The Indians had scattered over the plain, trembling and moaning their prayers indiscriminately to the Great Good Spirit and the Little Bad One. On they fled, trampling on birds and beasts, whose lifelong lairs and nests were wrecked, and which grovelled flat in agony of apprehension. Most dreadful of all, now and then a fugitive was balled up in a thick gust, and the packing flakes around him rapidly gathering additional layers, he was soon thrown down, and thence forth, the core of a rolling hill spun on for leagues over the tablelands.

Ridge had time to raise the cry, "With me, on our only chance, boys!" and by a miracle, blindly, yet surely, led the band back to their late post, however precarious was that refuge, attained over new and terrible obstacles in the thick snow.

The lately smooth-as-glass beaver meadow lake was rough with stones that had smashed the mirror; the subterranean stream, vastly swollen, rose up like an entombed snake, bursting the surface and splashed about impetuously for outlets which continual changes of the rocky barriers offered and withdrew. As the torrent rose to the hunters, the snow massively came down. But they were hardened border men, and far from letting even justifiable awe paralyse their courage, arched their backs against the piercing north wind, and listened to judge by its sinister voice where would open an escape from the enwrapping danger.

Fortunately, the very violence of these Rocky Mountain snowstorms lessen their duration, and they calm down more rapidly than they break out—suddenly and without a warning lull. This the adventurers knew, except Filditch and Ranald alone, perhaps, and though they were knee deep in icy water and mere snowmen, they dwelt statuesque without a murmur.

During three hours they huddled up, clinging to each other, merely shifting, so that every now and then the more exposed should be replaced by the best sheltered—a living bulwark, that built and unbuilt itself for its own protection.

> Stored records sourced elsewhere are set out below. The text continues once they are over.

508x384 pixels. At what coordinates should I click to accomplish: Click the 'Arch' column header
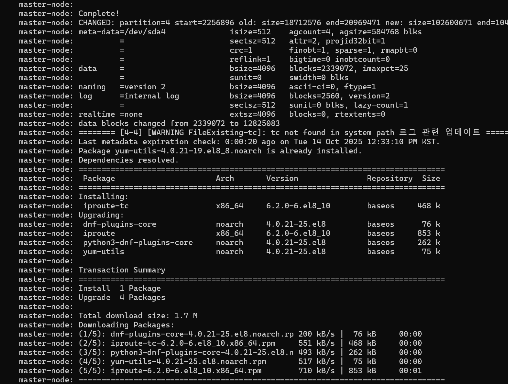point(225,178)
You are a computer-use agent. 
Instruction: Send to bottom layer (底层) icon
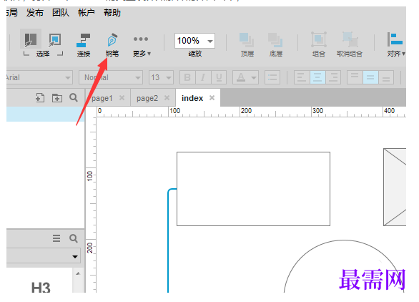pyautogui.click(x=275, y=40)
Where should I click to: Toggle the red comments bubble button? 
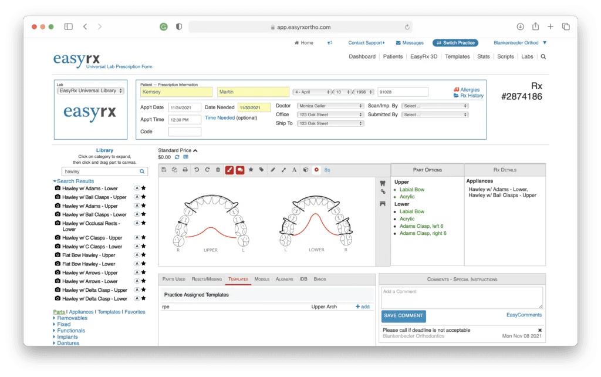pos(240,170)
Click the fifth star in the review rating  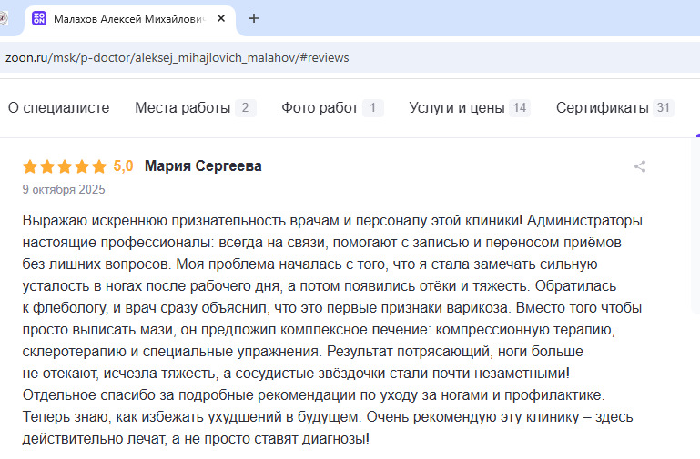[98, 166]
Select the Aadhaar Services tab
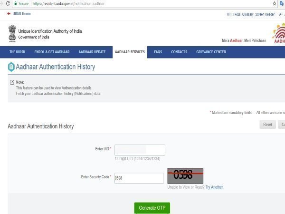The height and width of the screenshot is (214, 285). click(130, 52)
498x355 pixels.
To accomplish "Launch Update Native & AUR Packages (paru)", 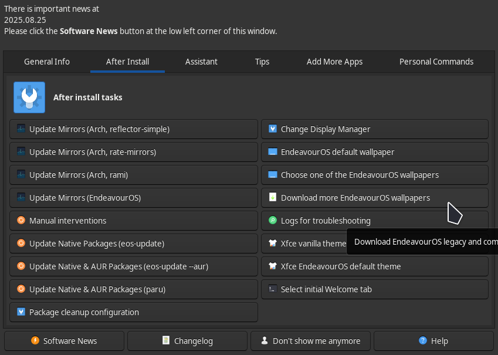I will click(x=134, y=289).
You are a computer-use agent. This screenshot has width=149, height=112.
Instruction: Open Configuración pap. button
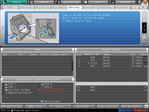click(12, 107)
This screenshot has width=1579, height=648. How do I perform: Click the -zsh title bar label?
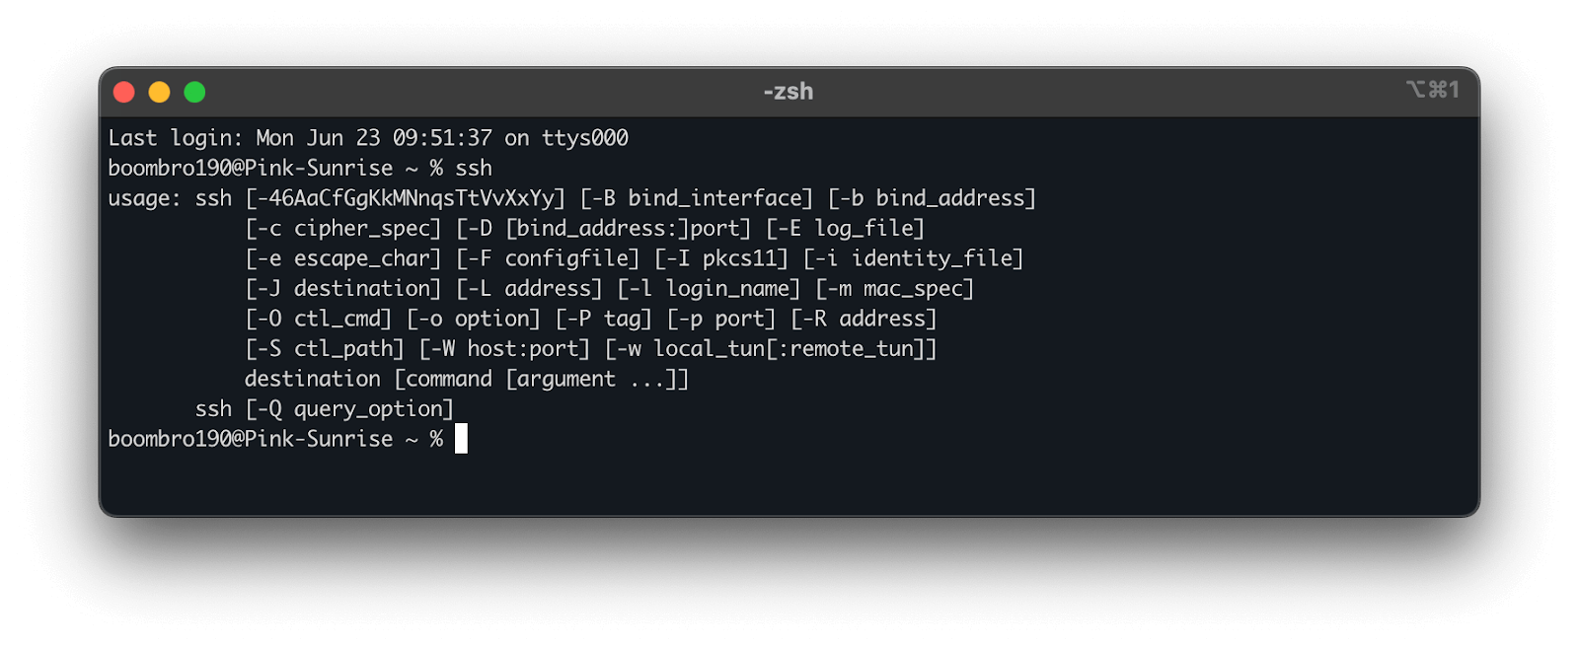[x=789, y=91]
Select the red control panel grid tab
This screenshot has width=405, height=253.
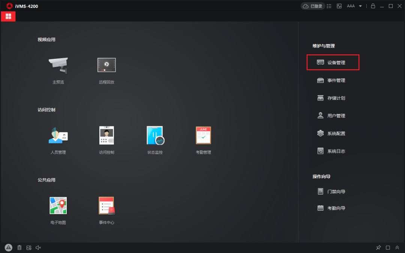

"Hurrah, boys!" shouted the Yager, as the wind died away sharply, "We have weathered it. Old Rocky is some, though, when he pitches snowballs!"

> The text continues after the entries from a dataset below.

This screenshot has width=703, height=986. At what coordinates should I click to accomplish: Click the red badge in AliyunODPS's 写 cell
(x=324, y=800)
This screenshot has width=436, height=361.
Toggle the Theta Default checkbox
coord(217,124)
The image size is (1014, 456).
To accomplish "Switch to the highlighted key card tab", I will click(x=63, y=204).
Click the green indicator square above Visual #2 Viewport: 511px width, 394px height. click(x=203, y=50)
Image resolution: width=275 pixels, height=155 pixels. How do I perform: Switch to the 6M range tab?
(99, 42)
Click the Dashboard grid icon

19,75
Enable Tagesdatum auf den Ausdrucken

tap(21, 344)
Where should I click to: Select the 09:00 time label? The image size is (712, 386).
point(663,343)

The snowflakes were soft at last, and not intermingled with icy atoms that cut the cheek, ay, and even the leather of their dress, like a sandblast. Soon that ceased, and they could view the dreadful medley of the devastated country.

All the landmarks were removed, and the new ones were frightfully fantastic. Trees were stripped into logs, and flung upon the bluffs, and boulders were perched in the crotches of dismantled trunks. The grove where the hunters had been ambushed among the stumps, to succour the Half-breeds' captives, no longer existed even to the roots. No sound arose where no breathing creature remained. Four feet deep the snow and sleet spread as a blanched shroud over the level ground.

The survivors waited an hour for the frothy torrent to go down, so that they could ford it by offering an angular resistance, all supporting the upstream leader against the still raging current. Then, rigging up temporary snowshoes out of fragments of elder and their ragged robes, they began to glide over the fresh floor, hardly firm enough yet to support even their restless skimming. They were five hours reaching a place of refuge near the secluded cave which Ridge did not wish to make of public knowledge.

Of the Crows and the Bois Brulés there was not a trace. Such a storm could have made one huge snowball of waggons and cattle, and trundled it irresistibly down the steppes into the gullies of the Bad Lands of Montana.